Question

The given statement is $S = 4rR\cos (\dfrac {A}{2})\cos (\dfrac {B}{2})\cos (\dfrac {C}{2})$. Find out by solving the equation whether it is true or false.
(A) True
(B) False

Answer 1

Hint: We are given a statement and we have to find whether the statement is true or false. The statement given shows that the semi-perimeter of the triangle is equal to the product of 4 circum-radius and in-radius and $\cos (\dfrac {A}{2})$, $\cos (\dfrac {B}{2})$ and $\cos (\dfrac {C}{2})$. In this first we will write down the values of in-radius, circum-radius in the form of formula and

Formula used: * \[R = \dfrac{{abc}}{{4\Delta }}\]
* \[r = \dfrac{\Delta }{S}\]
* \[\cos \left( {\dfrac {A}{2}} \right) = \sqrt {\dfrac{{S(S - a)}}{{bc}}} \];\[\cos \left( {\dfrac {B}{2}} \right) = \sqrt {\dfrac{{S(S - b)}}{{ac}}} \];\[\cos \left( {\dfrac {C}{2}} \right) = \sqrt {\dfrac{{S(S - c)}}{{ab}}} \]
Here S is the semi perimeter; \[\Delta \] is the area of triangle; a, b, c are sides of triangle; \[\cos \left( {\dfrac {A}{2}} \right);\cos \left( {\dfrac {B}{2}} \right);\cos \left( {\dfrac {C}{2}} \right)\] are the angles. On solving the equations we will get the value and then we will decide whether the statement is true or false.
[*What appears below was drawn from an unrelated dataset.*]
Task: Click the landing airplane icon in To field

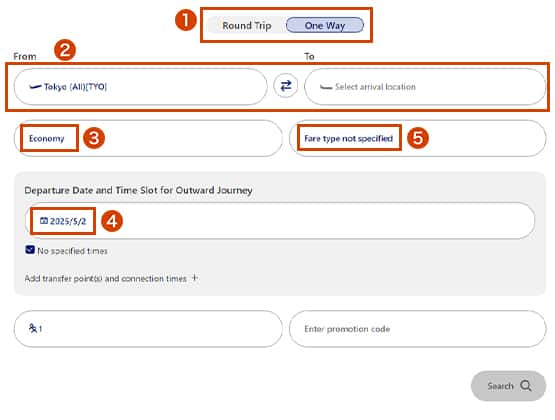Action: (326, 87)
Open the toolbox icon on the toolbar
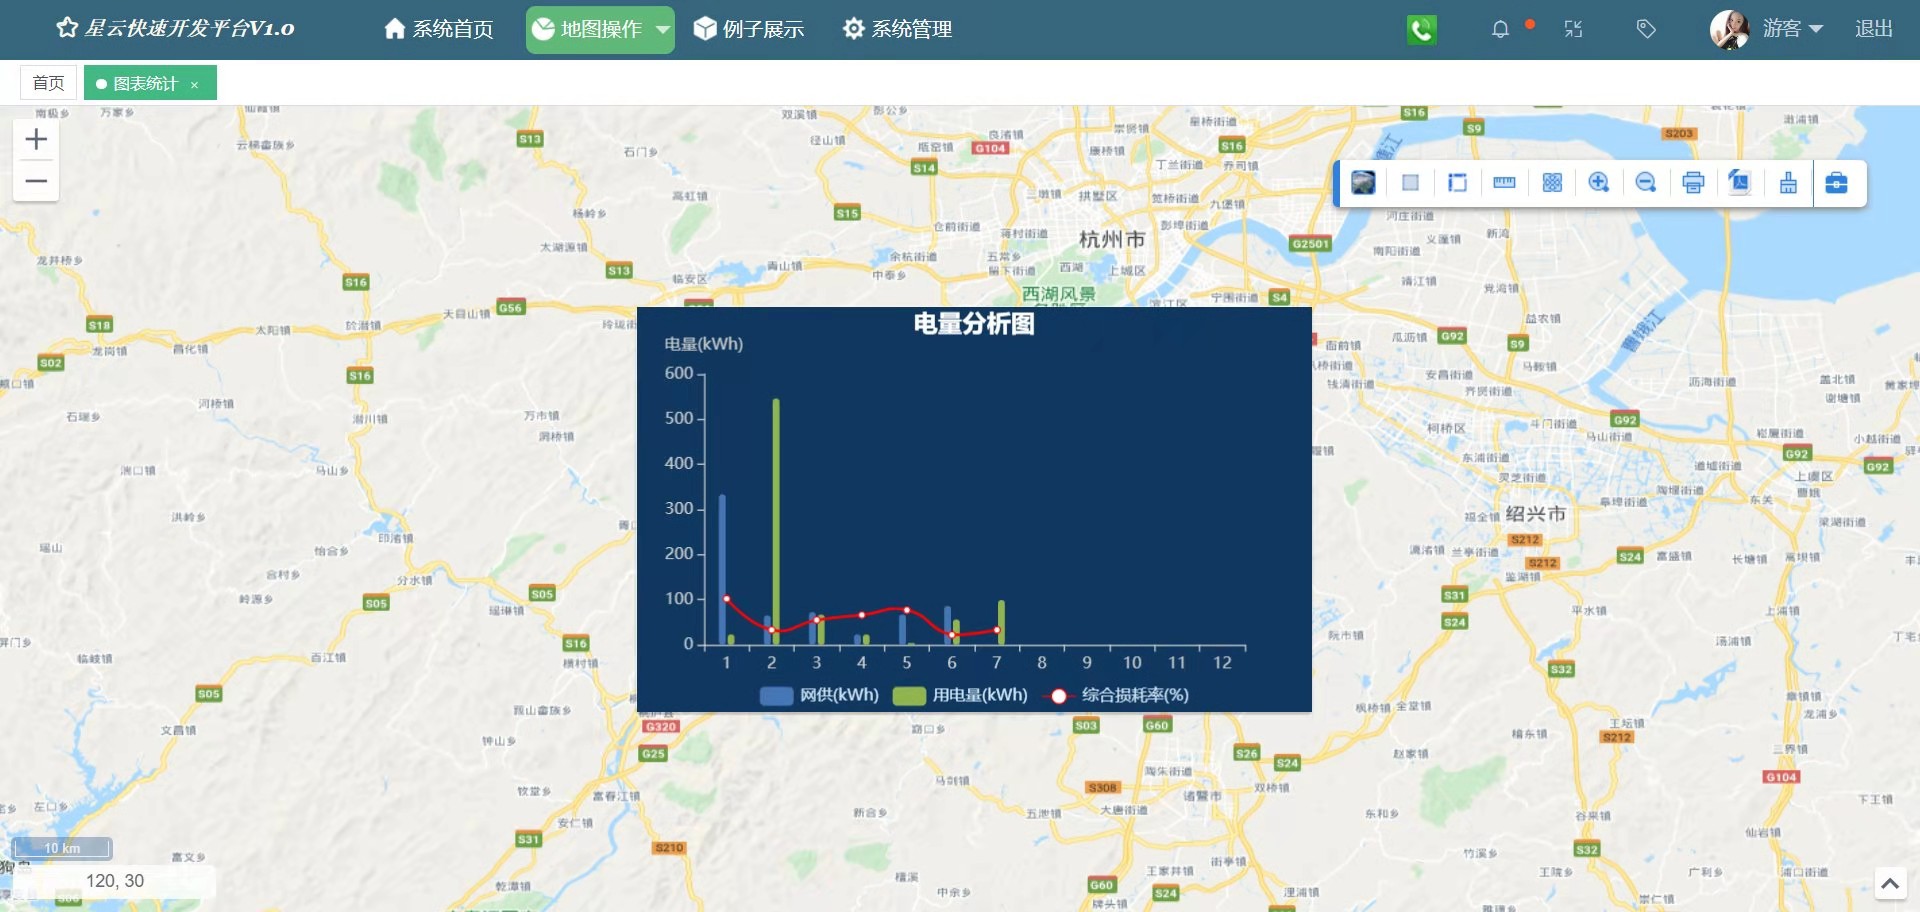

Complete step-by-step solution:
Step1: We are given $S = 4\operatorname{R} r\cos (\dfrac {A}{2})\cos (\dfrac {B}{2})\cos (\dfrac {C}{2})$. Here $R$ is circum-radius, $r$ is in-radius, $S$ is semi perimeter. By taking the R.H.S and substituting the values in the expression of $R$, $r$ etc. as \[R = \dfrac{{abc}}{{4\Delta }}\];\[r = \dfrac{\Delta }{S}\];\[\cos \left( {\dfrac {A}{2}} \right) = \sqrt {\dfrac{{S(S - a)}}{{bc}}} \];\[\cos \left( {\dfrac {B}{2}} \right) = \sqrt {\dfrac{{S(S - b)}}{{ac}}} \];\[\cos \left( {\dfrac {C}{2}} \right) = \sqrt {\dfrac{{S(S - c)}}{{ab}}} \]
Step2: On substituting the values we get
R.H.S:
$ \Rightarrow 4\left( {\dfrac{{abc}}{{4\Delta }}} \right)\left( {\dfrac{\Delta }{S}} \right)\sqrt {\dfrac{{S\left( {S - a} \right)}}{{bc}}} \sqrt {\dfrac{{S(S - b)}}{{ac}}} \sqrt {\dfrac{{S\left( {S - c} \right)}}{{ab}}} $
On multiplying the values in the square root we get:
$ \Rightarrow \dfrac{{abc}}{S}\sqrt {\dfrac{{{S^3}\left( {S - a} \right)\left( {S - b} \right)\left( {S - c} \right)}}{{{a^2}{b^2}{c^2}}}} $
Splitting ${S^3}$ into ${S^2} \times S$ and taking the square root of ${S^3}$ and ${a^2}{b^2}{c^2}$
$ \Rightarrow \dfrac{{abc}}{S} \times \dfrac{S}{{abc}}\sqrt {S\left( {S - a} \right)\left( {S - b} \right)\left( {S - c} \right)} $
$ \Rightarrow \sqrt {S\left( {S - a} \right)\left( {S - b} \right)\left( {S - c} \right)} $
This expression is equal to the $\Delta $ i.e. area of the triangle. But in the statement it is equal to the semi perimeter. Hence the given statement is false.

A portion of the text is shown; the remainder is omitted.